# [Text shown]
Content starts

# Stream of consciousness guitar tab



## jacksonwarriormg (Feb 12, 2011)

im looking for the solo of stream of consciousness guitar tab but with the real solo ,someone have it ...


----------



## AySay (Feb 12, 2011)

Stream Of Consciousness tab by Dream Theater @ Ultimate-Guitar.Com

This doesn't qualify?

I have the official Train of Thought tab book, and it's terrible....


----------



## jacksonwarriormg (Feb 12, 2011)

AySay said:


> Stream Of Consciousness tab by Dream Theater @ Ultimate-Guitar.Com
> 
> This doesn't qualify?
> 
> I have the official Train of Thought tab book, and it's terrible....


wath do you mean it terrible....


----------



## AySay (Feb 12, 2011)

the tabs are bad. For an official book, it's shameful. So many blatant mistakes and inaccuracies...


----------



## Furtive Glance (Feb 13, 2011)

Do you use PowerTab? I have the one that Jordan Baker tabbed out (one of the guys that tabs out the GOOD books, like SC, 8VM, BC&SL)

EDIT: Hello? HELLO??? 


Forever alone ;_;


----------



## jacksonwarriormg (Feb 19, 2011)

no i dont have it


----------



## SirMyghin (Feb 20, 2011)

Power tab is free, you could easily get it.


----------



## Bakerman (Feb 20, 2011)

http://dl.dropbox.com/u/28651/soc-solo.ptb
http://dl.dropbox.com/u/28651/soc-solo.pdf


----------

Content ends

# [Raw data]
Content starts

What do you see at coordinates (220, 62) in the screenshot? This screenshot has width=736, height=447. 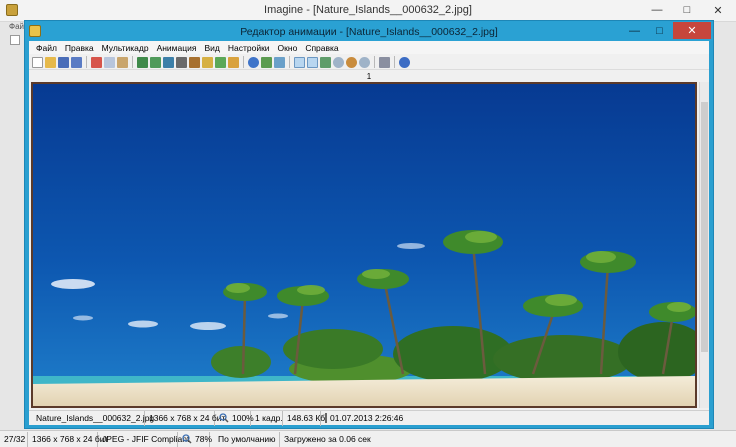 I see `frame-palette-icon` at bounding box center [220, 62].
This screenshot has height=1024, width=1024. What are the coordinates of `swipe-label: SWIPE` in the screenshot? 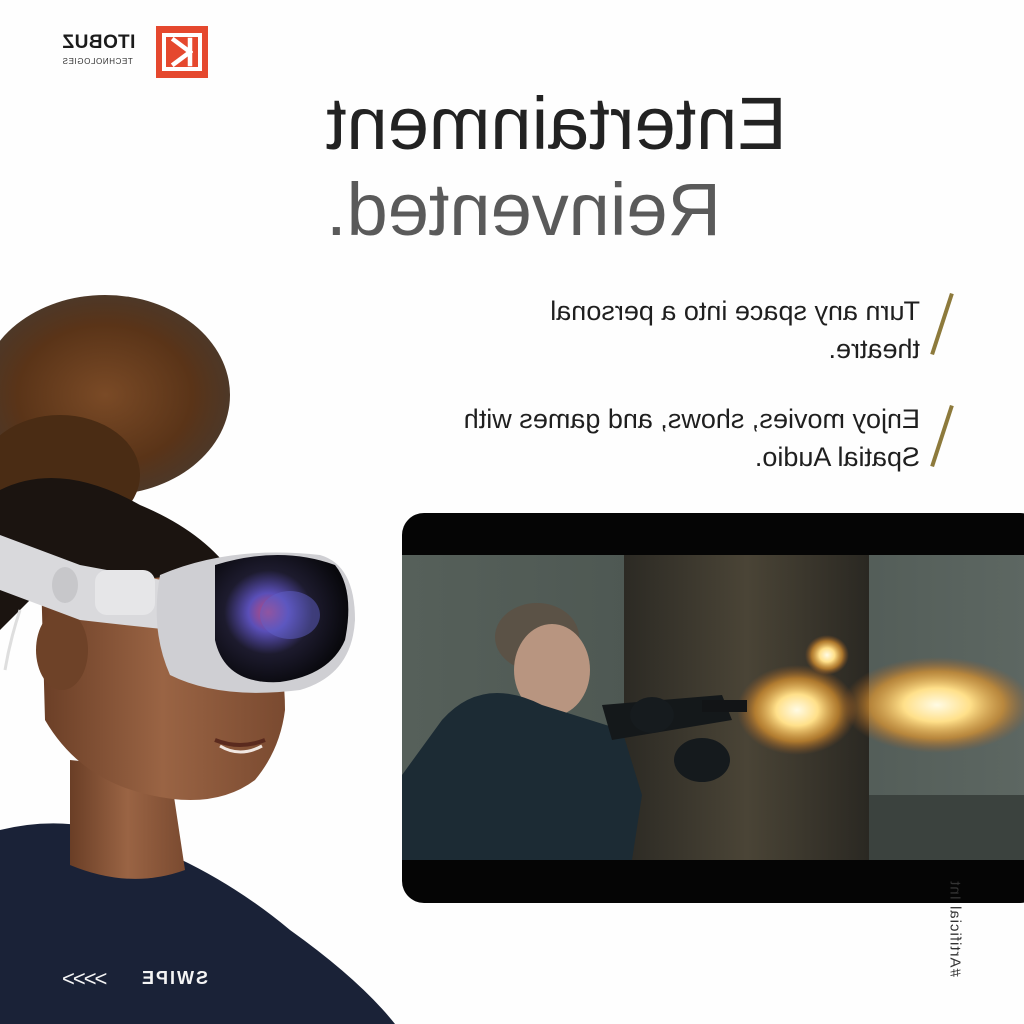 It's located at (174, 978).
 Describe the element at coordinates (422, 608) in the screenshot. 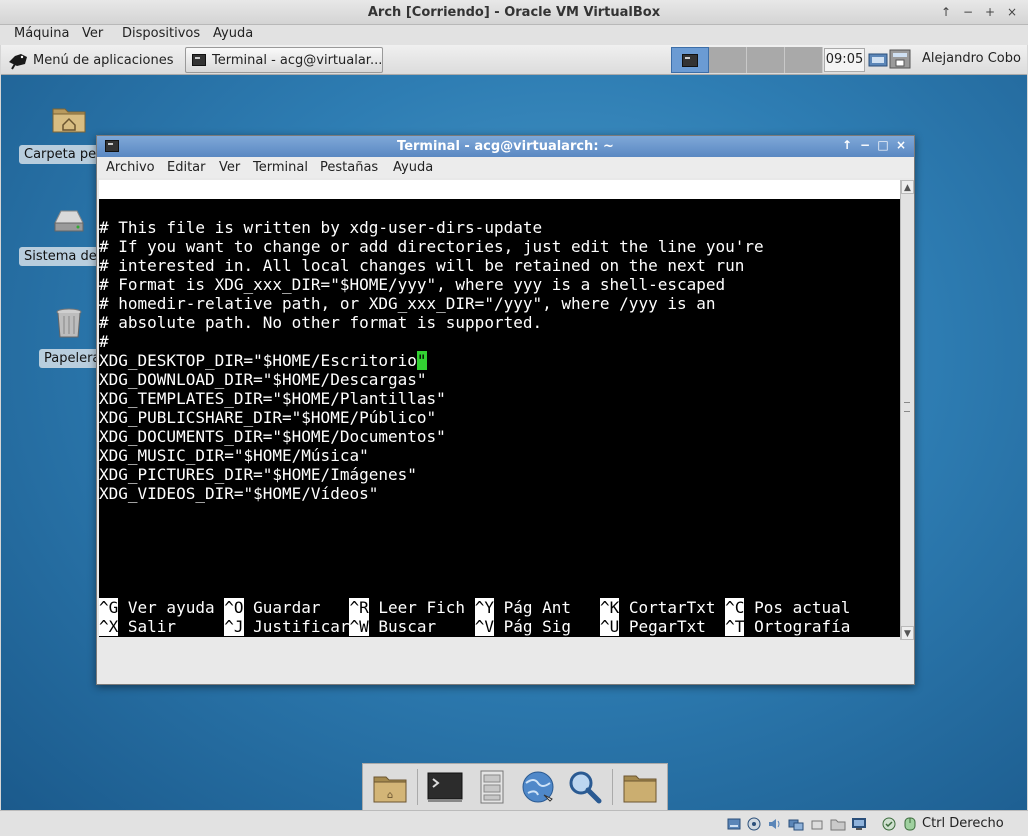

Content ends

# [Tasks to perform]
a. In two sentences, summarize the forum thread about the Stream of Consciousness guitar tab.
b. Put this sentence from the forum thread into Spanish: "Power tab is free, you could easily get it."

# [Solutions to each task]
a. A forum user asks for a Stream of Consciousness guitar tab that has the real solo, and another user points to a tab on Ultimate-Guitar.Com while calling the official Train of Thought tab book terrible and full of mistakes. Later replies offer a PowerTab version tabbed by Jordan Baker and note that Power Tab is free, and the thread ends with links to files named soc-solo.ptb and soc-solo.pdf.

b. Power Tab es gratis, podrías conseguirlo fácilmente.